■ **Extrait choisi**:
....
Teeth - Mitchell Lichtenstein (2008)

Teeth ou les affres d'une demoiselle qui découvre que son vagin est pourvu de dents aiguisées... un film de propagande prônant les vertus du cunnilingus? Pas seulement.

Dawn O'Keefe est une adolescente américaine somme toute ordinaire... tout du moins si l'on suit l'american way of life prôné par les plus conservateurs étasuniens dirons nous. Dawn est, naturellement pourrait-on dès lors ajouter, jeune militante au club de chasteté de son lycée. Elle n'hésite pas à prendre la parole lors des réunions d'information et ainsi promouvoir le port de l'anneau symbolisant ledit vœu (la tradition de la ceinture, il est vrai, s'est perdue messieurs dames...). Mais la belle jeunesse puritaine peut-elle se suffire d'un tel procédé obsolète quand les sirènes du supposé vice vous titille ? Fort heureusement, dame nature veille...
  
Or sous ce vernis sans craquelure apparente, la vie et l'environnement de la jeune Dawn sont loin d'être si paradisiaques. L'addition, je suis une jeune fille attirante, je prône l'abstinence avant le mariage, alors que je suis l'objet de convoitise à la fois du fils de mon beau-père et de la gent masculine du lycée, plus l'éveil des premiers désirs, tout ceci fait un peu beaucoup pour ses frêles épaules. Sauf que Dawn va pouvoir compter sur l'aide de la centrale nucléaire qui est implantée non loin de son chez elle... un élément tout sauf anodin s'il en est. Bref toc toc toc, le fantastique frappe à la porte, et on découvre que notre héroïne possède un vagin pourvu d'une dentition très aiguisée, dispositif "naturel" de protection plus connu sous le terme de vagina dentata. Mademoiselle O'Keefe pourra dès lors s'occuper des cuistres mâles qui en veulent à son intégrité...
....
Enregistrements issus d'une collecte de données

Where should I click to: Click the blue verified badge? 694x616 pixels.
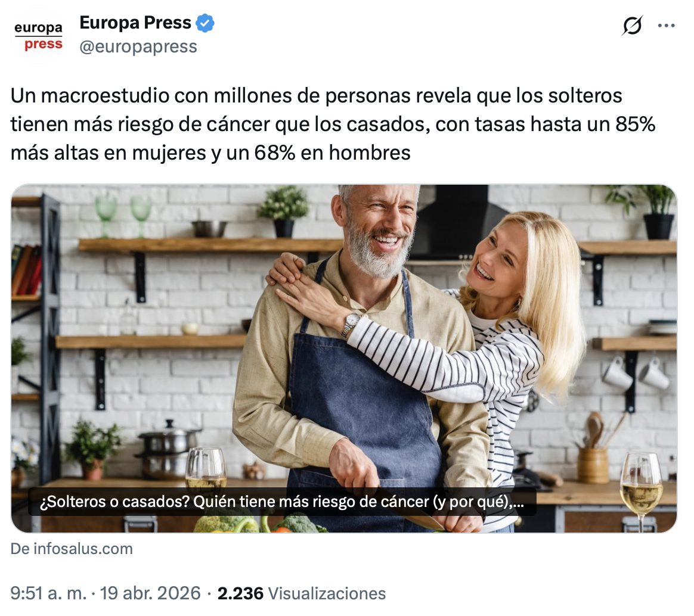(x=205, y=23)
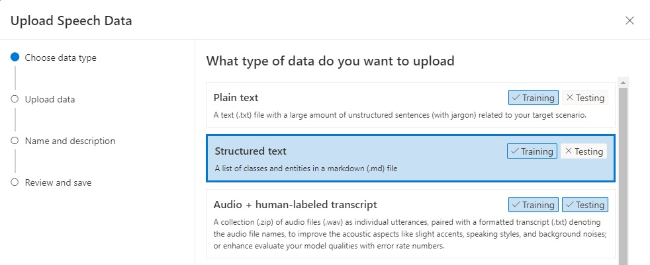Click Audio transcript Training badge

[x=533, y=205]
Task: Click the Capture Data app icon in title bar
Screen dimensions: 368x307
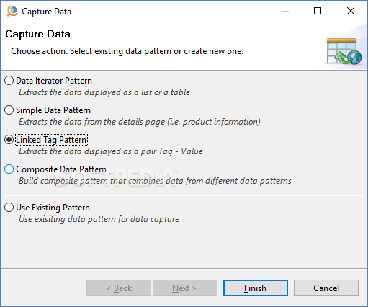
....
■ **Défi 1**:
Recopiez le passage de la critique de Teeth qui commence à « Teeth - Mitchell » et se termine à « cunnilingus? Pas seulement. », en substituant « jeune fille » à « demoiselle ».
■ **Défi 2**:
Dans la critique de Teeth, quels éléments l'« addition » réunit-elle comme un fardeau trop lourd pour les frêles épaules de Dawn ? Énumérez-les tous.

■ **Solution rédigée 1**:
Teeth - Mitchell Lichtenstein (2008)

Teeth ou les affres d'une jeune fille qui découvre que son vagin est pourvu de dents aiguisées... un film de propagande prônant les vertus du cunnilingus? Pas seulement.

■ **Solution rédigée 2**:
- Être une jeune fille attirante
- Prôner l'abstinence avant le mariage
- Être l'objet de convoitise à la fois du fils de son beau-père et de la gent masculine du lycée
- L'éveil des premiers désirs